ArtSeen
Anonymous Tantra Paintings
On View
Feature Inc.January 7 – February 12, 2012
New York
I’m confident that most people’s understanding of India’s medieval Tantric philosophy ends with the Metropolitan Museum of Art’s recent exhibition of beautiful miniature paintings or with a fuzzy, titillated acknowledgment of the Kama Sutra. Including 39 works from Rajasthan, India, Feature Inc.’s Anonymous Tantra Paintings reveals some of the more abstract and esoteric visual components of the movement. The French poet Franck André Jamme has collected and sold such paintings since 1985, and he serves as the primary conduit by which the gallery has obtained them. They are made on humble slips of found paper, typically about 13 by 9 inches. Snippets of Hindi script on the versos of the sheets are barely visible through the thin parchment.

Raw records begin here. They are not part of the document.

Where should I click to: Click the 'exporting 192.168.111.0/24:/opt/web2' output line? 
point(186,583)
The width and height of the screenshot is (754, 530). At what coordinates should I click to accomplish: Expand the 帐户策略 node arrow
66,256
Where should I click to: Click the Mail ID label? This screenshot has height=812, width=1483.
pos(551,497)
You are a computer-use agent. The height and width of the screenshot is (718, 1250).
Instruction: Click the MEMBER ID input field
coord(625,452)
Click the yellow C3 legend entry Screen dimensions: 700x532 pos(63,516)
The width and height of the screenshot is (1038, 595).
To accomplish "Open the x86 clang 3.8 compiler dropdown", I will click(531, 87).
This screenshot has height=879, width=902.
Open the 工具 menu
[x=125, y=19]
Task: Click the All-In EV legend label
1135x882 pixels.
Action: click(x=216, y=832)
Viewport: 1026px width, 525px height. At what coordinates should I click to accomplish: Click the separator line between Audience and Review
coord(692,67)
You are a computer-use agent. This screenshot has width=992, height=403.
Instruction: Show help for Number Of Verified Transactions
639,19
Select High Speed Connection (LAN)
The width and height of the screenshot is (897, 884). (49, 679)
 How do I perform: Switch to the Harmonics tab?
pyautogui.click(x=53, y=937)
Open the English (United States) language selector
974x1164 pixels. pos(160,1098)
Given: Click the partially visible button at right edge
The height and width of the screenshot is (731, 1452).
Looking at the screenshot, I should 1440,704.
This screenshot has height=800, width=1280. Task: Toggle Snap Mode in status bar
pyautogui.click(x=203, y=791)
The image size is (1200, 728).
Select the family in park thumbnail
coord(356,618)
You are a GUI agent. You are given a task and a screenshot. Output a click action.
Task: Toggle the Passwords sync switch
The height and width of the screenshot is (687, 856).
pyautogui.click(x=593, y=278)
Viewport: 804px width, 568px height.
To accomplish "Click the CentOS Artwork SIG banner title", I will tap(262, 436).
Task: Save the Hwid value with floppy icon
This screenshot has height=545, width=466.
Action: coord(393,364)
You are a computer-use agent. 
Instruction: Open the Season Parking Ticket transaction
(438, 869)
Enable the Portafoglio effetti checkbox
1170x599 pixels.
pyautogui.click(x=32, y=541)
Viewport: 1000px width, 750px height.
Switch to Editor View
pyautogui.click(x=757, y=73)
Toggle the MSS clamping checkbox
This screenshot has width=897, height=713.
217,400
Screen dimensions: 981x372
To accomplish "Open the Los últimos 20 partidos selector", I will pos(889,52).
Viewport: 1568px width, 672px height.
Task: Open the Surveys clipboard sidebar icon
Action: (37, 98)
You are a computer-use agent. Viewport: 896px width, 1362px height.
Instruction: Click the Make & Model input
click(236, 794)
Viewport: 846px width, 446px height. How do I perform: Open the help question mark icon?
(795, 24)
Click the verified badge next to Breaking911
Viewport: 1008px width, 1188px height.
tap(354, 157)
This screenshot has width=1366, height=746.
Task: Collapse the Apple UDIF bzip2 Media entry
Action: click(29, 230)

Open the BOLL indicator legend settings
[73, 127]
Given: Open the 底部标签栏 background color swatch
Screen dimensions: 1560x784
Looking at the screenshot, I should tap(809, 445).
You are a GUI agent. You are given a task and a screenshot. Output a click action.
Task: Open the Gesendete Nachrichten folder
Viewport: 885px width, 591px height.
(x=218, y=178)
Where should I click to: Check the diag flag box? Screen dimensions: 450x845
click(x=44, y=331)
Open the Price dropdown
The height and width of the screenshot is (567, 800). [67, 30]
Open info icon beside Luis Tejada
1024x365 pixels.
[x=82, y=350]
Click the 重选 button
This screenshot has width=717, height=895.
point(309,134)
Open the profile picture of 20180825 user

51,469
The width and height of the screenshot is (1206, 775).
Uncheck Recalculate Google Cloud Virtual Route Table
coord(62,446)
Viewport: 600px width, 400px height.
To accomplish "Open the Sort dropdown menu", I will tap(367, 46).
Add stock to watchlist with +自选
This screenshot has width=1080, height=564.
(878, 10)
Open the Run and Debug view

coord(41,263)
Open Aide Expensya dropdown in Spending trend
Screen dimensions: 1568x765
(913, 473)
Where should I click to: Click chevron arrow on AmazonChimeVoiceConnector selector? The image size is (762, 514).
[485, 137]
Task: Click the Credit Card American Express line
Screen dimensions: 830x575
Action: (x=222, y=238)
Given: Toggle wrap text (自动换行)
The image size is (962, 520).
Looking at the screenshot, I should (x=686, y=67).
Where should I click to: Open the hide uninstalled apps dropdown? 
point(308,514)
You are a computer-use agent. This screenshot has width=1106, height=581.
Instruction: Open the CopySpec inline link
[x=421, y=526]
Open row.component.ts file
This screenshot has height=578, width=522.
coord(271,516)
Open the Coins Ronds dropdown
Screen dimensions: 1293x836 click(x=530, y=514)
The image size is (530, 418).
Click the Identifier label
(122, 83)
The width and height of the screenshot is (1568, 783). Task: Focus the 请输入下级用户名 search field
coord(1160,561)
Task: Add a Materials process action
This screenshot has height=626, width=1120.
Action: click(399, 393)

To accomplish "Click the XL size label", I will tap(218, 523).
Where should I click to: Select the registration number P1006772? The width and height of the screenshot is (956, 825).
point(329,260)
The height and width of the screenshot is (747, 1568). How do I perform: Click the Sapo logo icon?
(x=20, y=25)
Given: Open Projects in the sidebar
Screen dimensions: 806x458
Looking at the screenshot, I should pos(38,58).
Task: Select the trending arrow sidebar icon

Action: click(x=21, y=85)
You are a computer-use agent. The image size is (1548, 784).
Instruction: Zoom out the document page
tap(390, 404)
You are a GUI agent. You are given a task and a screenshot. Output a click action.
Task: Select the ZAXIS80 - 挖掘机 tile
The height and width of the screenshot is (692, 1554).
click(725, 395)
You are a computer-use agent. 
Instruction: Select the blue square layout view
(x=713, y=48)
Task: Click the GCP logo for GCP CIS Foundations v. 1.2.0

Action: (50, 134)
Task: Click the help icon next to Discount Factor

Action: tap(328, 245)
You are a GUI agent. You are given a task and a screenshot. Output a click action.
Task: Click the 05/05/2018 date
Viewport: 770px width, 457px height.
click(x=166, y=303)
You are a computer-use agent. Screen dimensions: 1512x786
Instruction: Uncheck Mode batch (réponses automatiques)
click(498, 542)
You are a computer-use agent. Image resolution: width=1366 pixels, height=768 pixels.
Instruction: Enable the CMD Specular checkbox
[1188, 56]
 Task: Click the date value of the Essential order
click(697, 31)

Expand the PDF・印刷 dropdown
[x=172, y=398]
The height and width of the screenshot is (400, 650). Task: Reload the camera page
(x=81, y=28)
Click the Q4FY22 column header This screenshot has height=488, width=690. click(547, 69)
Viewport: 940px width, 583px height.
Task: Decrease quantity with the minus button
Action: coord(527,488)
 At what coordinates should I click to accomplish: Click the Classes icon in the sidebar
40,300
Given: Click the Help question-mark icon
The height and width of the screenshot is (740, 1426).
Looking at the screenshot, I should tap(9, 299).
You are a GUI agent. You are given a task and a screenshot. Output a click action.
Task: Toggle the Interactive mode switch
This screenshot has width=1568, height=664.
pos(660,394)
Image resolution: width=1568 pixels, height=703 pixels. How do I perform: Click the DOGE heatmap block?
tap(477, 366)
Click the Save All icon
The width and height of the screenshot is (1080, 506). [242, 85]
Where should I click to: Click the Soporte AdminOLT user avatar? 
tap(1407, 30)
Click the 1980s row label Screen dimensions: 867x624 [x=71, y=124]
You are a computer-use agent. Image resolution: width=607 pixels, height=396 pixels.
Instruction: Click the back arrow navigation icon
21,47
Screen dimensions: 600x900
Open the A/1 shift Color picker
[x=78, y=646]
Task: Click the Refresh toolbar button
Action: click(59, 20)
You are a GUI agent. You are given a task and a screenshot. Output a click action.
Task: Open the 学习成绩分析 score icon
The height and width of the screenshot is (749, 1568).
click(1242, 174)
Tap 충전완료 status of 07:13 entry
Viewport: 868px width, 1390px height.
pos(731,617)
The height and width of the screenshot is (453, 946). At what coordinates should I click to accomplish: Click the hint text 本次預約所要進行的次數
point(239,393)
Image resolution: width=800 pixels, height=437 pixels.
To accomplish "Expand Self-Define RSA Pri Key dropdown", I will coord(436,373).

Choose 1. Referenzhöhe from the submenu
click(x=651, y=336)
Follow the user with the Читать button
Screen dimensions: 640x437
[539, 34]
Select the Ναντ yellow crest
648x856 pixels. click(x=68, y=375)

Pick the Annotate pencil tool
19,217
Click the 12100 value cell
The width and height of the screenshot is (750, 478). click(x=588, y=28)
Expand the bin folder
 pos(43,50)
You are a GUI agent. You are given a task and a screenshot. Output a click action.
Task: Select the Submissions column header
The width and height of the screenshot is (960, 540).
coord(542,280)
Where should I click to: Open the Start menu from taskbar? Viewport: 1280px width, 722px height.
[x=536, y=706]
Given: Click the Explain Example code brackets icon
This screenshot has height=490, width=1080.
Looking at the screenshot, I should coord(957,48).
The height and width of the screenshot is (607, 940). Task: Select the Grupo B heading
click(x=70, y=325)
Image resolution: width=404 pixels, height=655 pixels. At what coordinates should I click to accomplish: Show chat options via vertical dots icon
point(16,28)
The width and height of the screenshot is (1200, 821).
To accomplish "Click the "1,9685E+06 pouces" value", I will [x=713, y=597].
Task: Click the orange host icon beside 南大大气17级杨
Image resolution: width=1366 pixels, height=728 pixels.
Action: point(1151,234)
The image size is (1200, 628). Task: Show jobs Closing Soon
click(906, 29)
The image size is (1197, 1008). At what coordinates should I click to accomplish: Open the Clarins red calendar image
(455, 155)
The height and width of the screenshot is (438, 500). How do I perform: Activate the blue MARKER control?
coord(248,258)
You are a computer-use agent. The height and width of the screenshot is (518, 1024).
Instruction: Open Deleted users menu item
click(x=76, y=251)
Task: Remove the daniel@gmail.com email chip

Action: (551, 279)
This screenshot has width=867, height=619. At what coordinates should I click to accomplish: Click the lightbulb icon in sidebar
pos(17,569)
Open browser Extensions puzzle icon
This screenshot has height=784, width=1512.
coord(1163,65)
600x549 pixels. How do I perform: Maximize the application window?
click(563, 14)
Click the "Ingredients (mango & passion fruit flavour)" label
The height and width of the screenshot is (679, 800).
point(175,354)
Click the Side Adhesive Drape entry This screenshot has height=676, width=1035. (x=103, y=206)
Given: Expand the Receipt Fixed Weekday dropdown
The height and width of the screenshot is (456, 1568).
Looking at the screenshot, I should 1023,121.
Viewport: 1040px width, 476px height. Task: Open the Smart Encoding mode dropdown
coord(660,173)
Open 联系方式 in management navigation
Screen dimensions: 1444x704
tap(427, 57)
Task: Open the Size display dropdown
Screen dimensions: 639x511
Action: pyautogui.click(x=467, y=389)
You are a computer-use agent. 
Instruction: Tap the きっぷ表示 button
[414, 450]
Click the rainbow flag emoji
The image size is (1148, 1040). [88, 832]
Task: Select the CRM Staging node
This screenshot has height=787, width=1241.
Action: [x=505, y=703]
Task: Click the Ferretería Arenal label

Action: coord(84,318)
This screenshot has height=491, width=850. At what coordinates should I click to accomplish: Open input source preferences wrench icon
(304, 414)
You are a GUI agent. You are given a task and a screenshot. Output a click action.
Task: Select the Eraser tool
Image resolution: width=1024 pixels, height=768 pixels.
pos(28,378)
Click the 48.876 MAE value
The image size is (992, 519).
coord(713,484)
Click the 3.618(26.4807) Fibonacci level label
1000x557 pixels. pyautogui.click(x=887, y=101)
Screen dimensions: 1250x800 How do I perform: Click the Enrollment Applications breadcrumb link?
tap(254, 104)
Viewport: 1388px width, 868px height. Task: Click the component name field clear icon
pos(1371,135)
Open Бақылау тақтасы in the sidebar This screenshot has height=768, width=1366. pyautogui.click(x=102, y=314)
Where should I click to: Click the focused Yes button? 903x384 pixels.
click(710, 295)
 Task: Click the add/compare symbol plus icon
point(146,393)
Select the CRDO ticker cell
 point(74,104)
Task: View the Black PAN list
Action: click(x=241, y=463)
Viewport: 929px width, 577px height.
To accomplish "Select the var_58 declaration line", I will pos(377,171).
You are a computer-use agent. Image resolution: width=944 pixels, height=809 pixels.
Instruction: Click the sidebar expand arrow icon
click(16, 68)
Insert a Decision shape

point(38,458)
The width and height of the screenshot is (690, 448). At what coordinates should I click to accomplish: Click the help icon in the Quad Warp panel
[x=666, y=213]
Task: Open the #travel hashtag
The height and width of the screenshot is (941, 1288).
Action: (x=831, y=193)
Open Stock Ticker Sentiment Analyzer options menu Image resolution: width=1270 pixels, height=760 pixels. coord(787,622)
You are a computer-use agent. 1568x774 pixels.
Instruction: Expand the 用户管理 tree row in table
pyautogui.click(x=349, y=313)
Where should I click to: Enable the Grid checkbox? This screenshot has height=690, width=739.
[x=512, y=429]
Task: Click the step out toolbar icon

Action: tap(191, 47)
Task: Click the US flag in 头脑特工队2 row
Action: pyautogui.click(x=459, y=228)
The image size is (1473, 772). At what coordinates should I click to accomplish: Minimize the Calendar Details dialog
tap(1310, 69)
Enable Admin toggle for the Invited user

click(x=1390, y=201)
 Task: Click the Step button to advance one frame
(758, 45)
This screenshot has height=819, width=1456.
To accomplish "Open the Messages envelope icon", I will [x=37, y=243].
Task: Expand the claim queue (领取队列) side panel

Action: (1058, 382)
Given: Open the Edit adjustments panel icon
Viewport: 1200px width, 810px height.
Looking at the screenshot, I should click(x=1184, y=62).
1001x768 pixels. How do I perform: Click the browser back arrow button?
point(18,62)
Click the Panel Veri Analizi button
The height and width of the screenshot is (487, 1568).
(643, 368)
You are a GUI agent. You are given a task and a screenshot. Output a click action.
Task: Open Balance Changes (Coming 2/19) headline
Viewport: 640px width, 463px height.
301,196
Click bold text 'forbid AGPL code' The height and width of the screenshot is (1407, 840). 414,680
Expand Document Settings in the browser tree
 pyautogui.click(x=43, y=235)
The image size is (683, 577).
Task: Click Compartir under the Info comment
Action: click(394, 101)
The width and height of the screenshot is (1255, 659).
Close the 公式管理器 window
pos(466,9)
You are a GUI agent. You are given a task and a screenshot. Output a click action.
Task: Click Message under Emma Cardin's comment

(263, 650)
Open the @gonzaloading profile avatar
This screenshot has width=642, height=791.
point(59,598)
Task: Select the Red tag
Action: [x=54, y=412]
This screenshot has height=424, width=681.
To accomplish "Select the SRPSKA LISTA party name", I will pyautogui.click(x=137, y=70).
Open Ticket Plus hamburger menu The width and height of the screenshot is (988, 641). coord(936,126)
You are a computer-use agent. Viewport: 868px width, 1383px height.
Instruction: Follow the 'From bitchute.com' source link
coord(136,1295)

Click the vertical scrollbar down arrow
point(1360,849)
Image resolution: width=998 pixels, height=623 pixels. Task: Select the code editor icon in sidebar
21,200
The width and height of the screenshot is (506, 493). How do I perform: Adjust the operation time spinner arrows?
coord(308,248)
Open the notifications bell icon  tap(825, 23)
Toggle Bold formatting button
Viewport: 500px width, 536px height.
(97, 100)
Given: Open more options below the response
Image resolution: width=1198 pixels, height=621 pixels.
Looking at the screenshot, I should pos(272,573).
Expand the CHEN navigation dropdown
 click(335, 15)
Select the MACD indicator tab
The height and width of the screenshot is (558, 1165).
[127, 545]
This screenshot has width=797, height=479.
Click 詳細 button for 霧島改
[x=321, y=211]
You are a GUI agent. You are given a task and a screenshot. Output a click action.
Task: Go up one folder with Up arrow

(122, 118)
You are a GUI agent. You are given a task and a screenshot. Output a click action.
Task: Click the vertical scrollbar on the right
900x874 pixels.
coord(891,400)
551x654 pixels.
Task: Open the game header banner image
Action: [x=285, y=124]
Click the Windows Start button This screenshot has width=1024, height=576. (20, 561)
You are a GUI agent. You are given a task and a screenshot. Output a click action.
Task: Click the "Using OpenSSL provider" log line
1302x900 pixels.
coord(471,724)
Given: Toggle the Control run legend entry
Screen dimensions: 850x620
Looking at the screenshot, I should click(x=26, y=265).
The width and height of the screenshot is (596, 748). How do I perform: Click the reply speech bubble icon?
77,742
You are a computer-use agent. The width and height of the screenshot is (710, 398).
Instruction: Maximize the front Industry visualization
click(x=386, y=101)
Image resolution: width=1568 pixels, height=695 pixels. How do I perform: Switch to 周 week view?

Each painting features iconic, centrally placed forms, frequently the ovoid Shiva Linga. The style is reminiscent of hard-edge abstraction but the works are palpably distant from Modernism. Indeed, having been concerned with the visualization of divinity rather than with aesthetics, the creators of these paintings might not have considered them art, per se—and hence the artists’ anonymity. Yet the Tantric tradition values creativity, as is evident here: attention to gesture and the delicate balance between geometry and flaring swirls of dusty pigment bear witness to the adept’s dexterous sensitivity. In some paintings, organic shapes are outlined with glowing edges. In others, underpainting is barely visible at the border after the artist covered the original blue or pink, using calm, meditative brushstrokes.
Feature Inc. has shown Tantra paintings since 1998. The present show is paired with Connected, an exhibition featuring five contemporary painters inspired by the Indian works included here.